The cost of compensation, in the absence of prevention measures, is given by:

A = ∑Di=1 ci(eqn 5)

where ci is the cost of compensation for plot i in a sample of D damaged plots. The cost of protection is given by:

B = ∑Pj=1 fj(eqn 6)

where fj is the cost of protection (fencing) of plot j (proportional to the perimeter of the plot in the case of electrified fencing) in a sample of P plots for which prevention was decided. We simplified this calculation by considering that all plots were square and had the average surface area (2 ha) observed in our sample, i.e. approximately 600 m in perimeter.

Results

Model fitting and sensitivity analysis

The results of the ANN model, with 500 iterations and 5 neurones in the hidden layer, are presented in Fig. 2. The correlation coefficient (r) computed for the regression between observed and estimated values is 0·945. Figure 2(a) shows that the ANNs gave satisfactory results over the whole range of values of the dependent variable. The points are well aligned on the diagonal of the perfect-fit line (co-ordinates 1 : 1). Although poorly represented, the highest values of the output variable are aligned along the fit line. Nevertheless, a few points lie far off. Some low values are slightly underestimated. For 77·7% of predicted values, deviation from observed values does not exceed 890 (5% of the range of observed values). For 94·6% of predicted values it does not exceed 1780 (10% of the range of observed values) as shown on Fig. 2(a). The distribution of residuals does not seem to be normal, as there is an exaggerated clustering of residuals toward the centre (averaging to zero) and a straggling tail towards large positive values (Fig. 2c). Thus, the assumption of normality may not hold. Lilliefors test of normality of residuals (Lilliefors 1967) gives a maximum difference of 0·152 (P < 0·001). The study of the relationship between residuals and values estimated by the model shows complete independence (Fig. 2b, r = 0·003, n = 220, P = 0·956). Figure 2(b) shows that the points are well distributed on both sides of the horizontal line representing the average of residuals.

Figure 2.

Results of fitting the model with 220 observations and a 17-5-1 network. (a) Scattered plot of estimated values vs. observed values. The solid line indicates the perfect fit line. The two dashed lines are separated from the fit line by 10% (1780) of the maximum range of damage cost (17800). (b) Relationship between residuals and estimated values. (c) Distribution of residuals with normal adjustment curve.

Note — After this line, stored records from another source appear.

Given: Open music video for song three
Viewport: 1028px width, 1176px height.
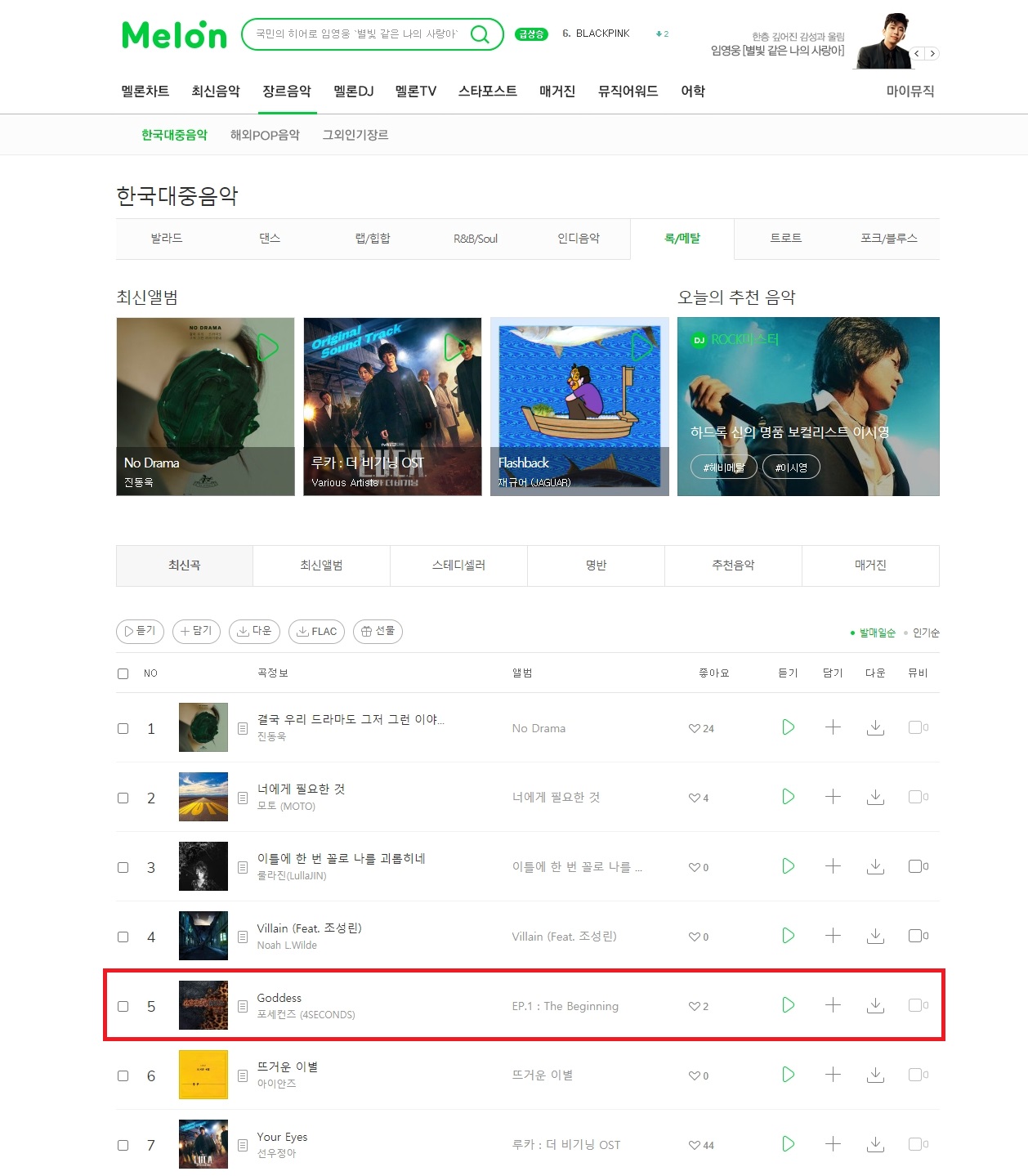Looking at the screenshot, I should point(918,866).
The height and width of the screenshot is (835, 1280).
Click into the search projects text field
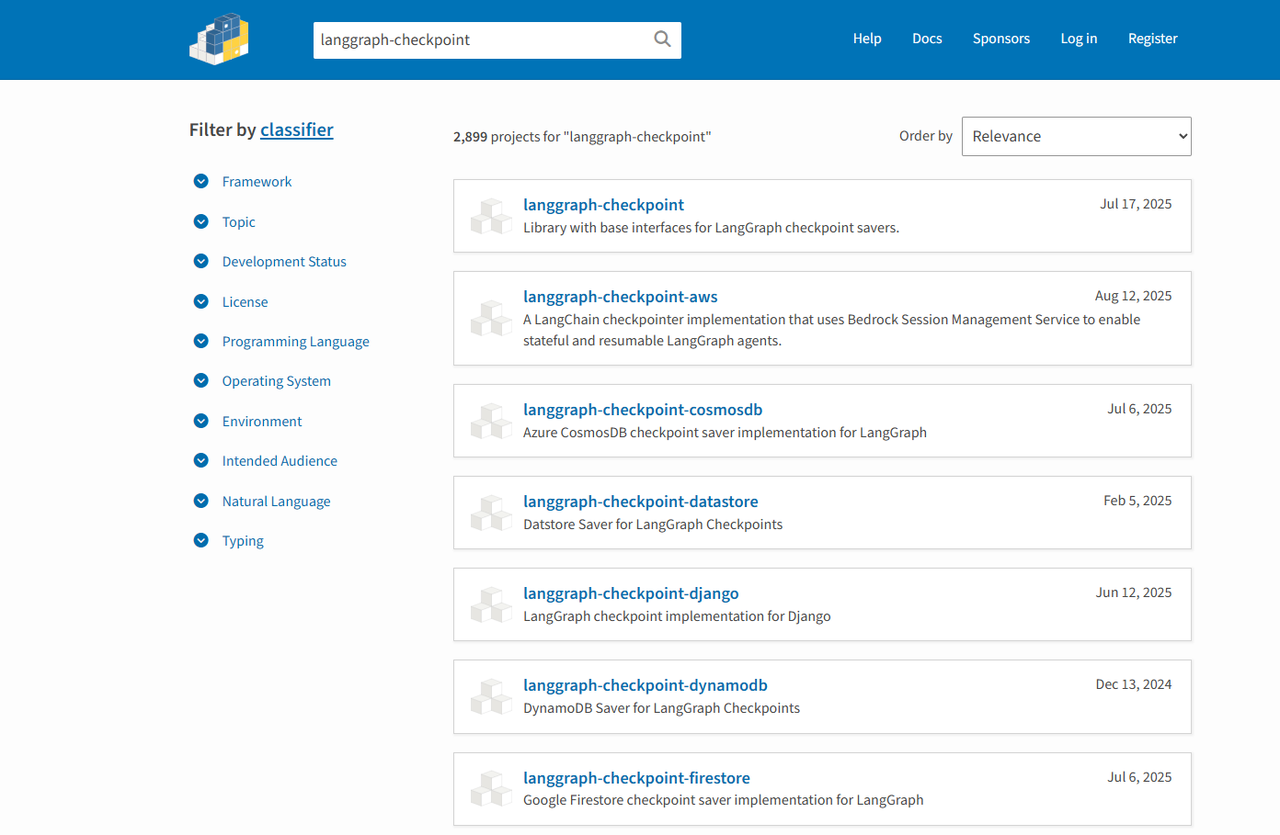[x=480, y=40]
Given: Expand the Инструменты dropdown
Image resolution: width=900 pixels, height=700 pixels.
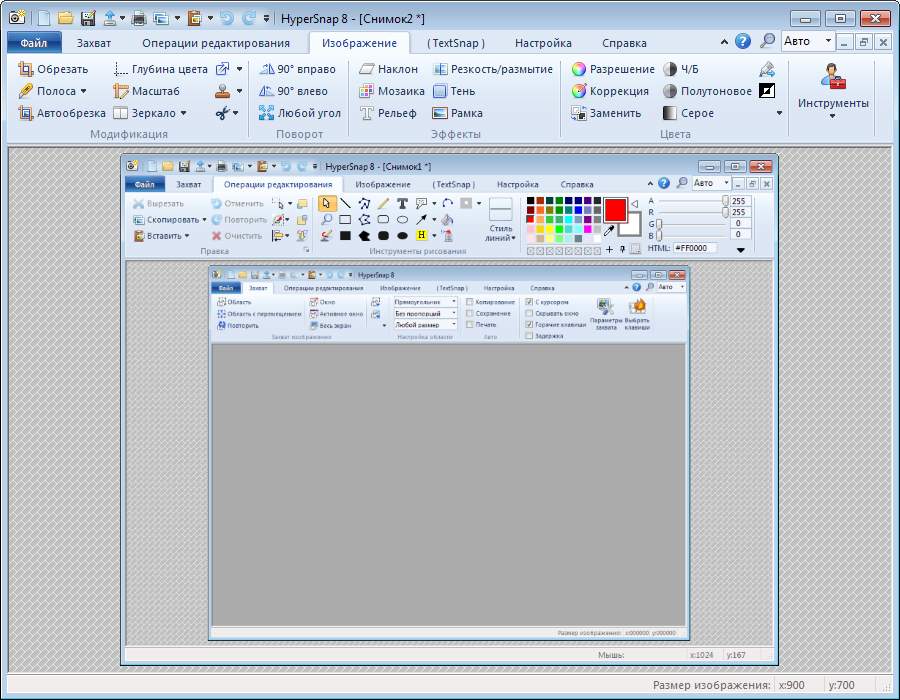Looking at the screenshot, I should pos(832,116).
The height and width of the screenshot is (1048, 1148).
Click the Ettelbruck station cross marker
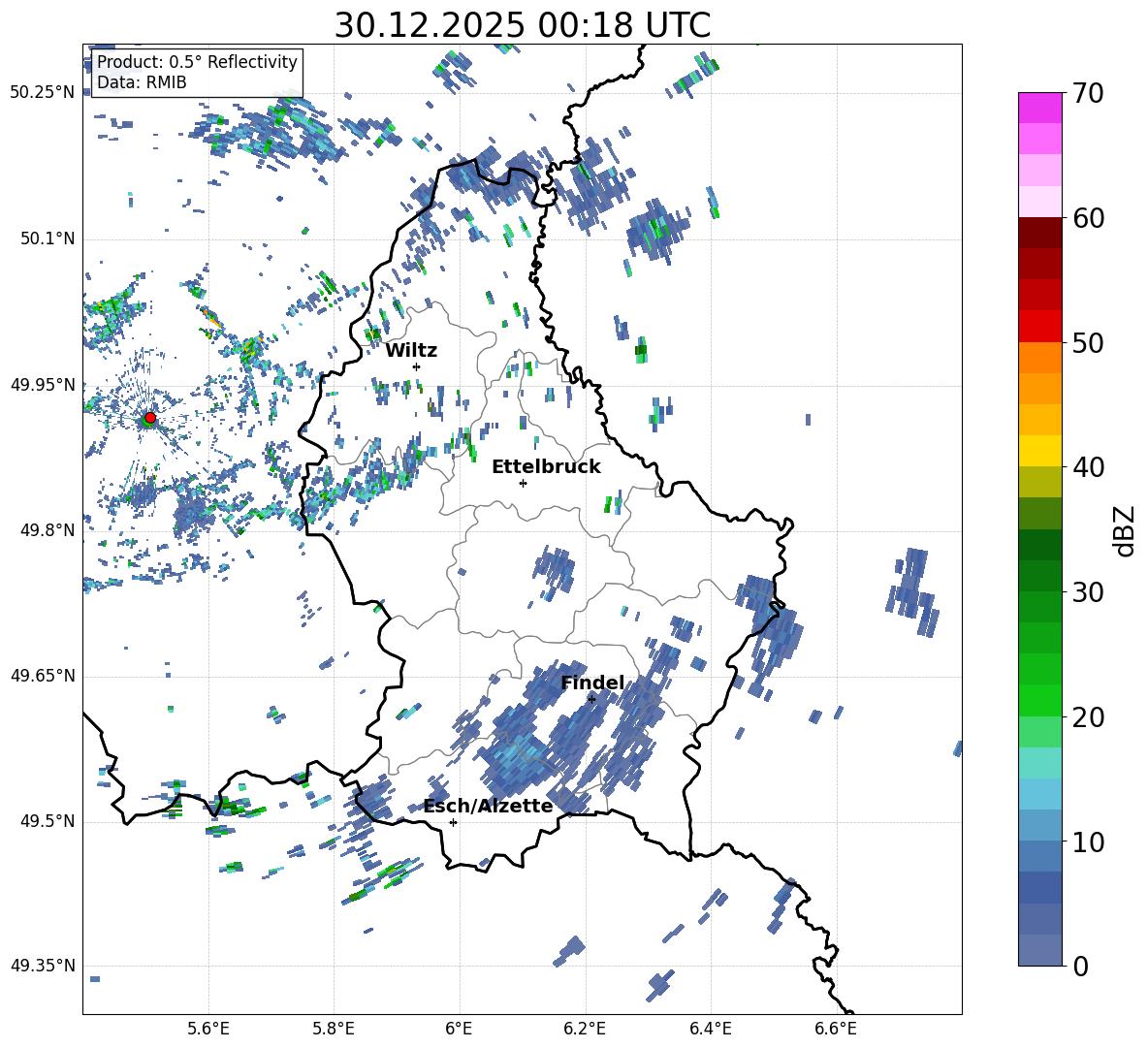(523, 483)
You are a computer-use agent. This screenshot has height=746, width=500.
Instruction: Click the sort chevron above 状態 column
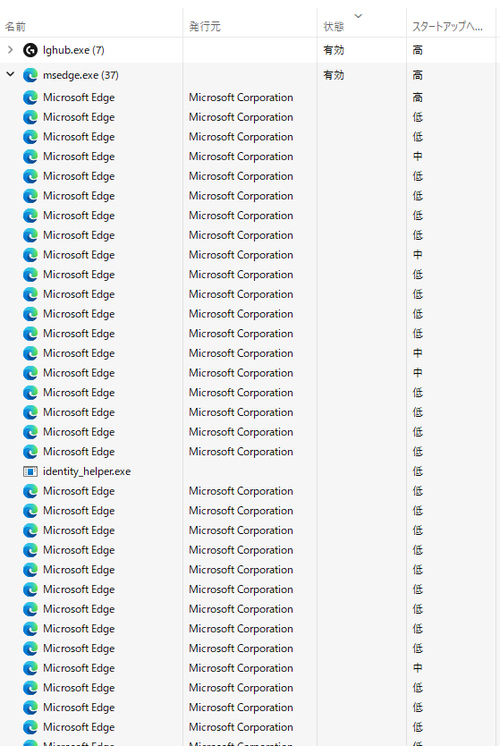[x=358, y=16]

Figure 3 shows results of the sensitivity analysis of seven quantitative variables. Damage cost is negatively correlated with the proximity of paved road, proximity of house and the number of houses in the vicinity. A negative but less linear relationship is also observed between damage cost and the number of other buildings. There is a positive relationship, represented by sigmoid curves, between damage cost and the degree of enclosure or the density of surrounding vegetation, which means that damage cost increases in the median part of the range of these variables. Last, there is a linear but weaker positive relationship between damage cost and the number of wild boars culled, considered as an index of wild boar population density.

Figure 3.

Sensitivity profiles (or ‘responses’) of 7 quantitative independent variables to the predicted value of damage cost. Each independent variable is tested vs. the 6 other independent variables placed at one of five standard levels (minimum, 1st quartile, median, 3rd quartile, maximum). The horizontal axis is a common scale for all independent variables tested (from level 1 = minimum value to level 12 = maximum value). Vertical axis is the amount of compensation.

Model testing

The predictive performance with the leave-one-out procedure is represented in Fig. 4(a), which shows the scattered plot of observed vs. predicted values. The rather low correlation coefficient of 0·27 does not account for the particular pattern of this plot. In fact, data fall into three categories: (i) on the fit line (prediction = observation); (ii) overestimated values (observed values are close to zero and predicted values are high); and (iii) underestimated values (observed values are high and predicted values are close to zero). This graph is striking because of the lack of intermediate cases. This particular pattern explains that the practical result of the model is far better than could be expected from the correlation coefficient: 88·2% of the predictions are at less than ± 20% from the observed value, and 82·3% are at less than ± 10%. The study of the relationship between residuals and predicted values shows some dependence (Fig. 4b) with a significant correlation coefficient (r = − 0·55, n = 220, P < 0·001). Figure 4(b) shows that this dependence results from underestimates or overestimates of a few observations, as said before. The histogram in Fig. 4(c) (mean = − 8, standard deviation = 3035) shows a large majority of observations close to the average.

Figure 4.

Result of testing the model with 220 observations and a 17-5-1 network by the leave-one-out procedure. (a) Scattered plot of predicted values vs. observed values. The solid line indicates the perfect fit line. Filled circles indicate predicted values deviating from observed values by more than 20%. Filled squares represent predicted values deviating from observed values by 10% to 20%. (b) Relationship between residuals and estimated values. (c) Histogram of distribution of residuals with normal adjustment curve.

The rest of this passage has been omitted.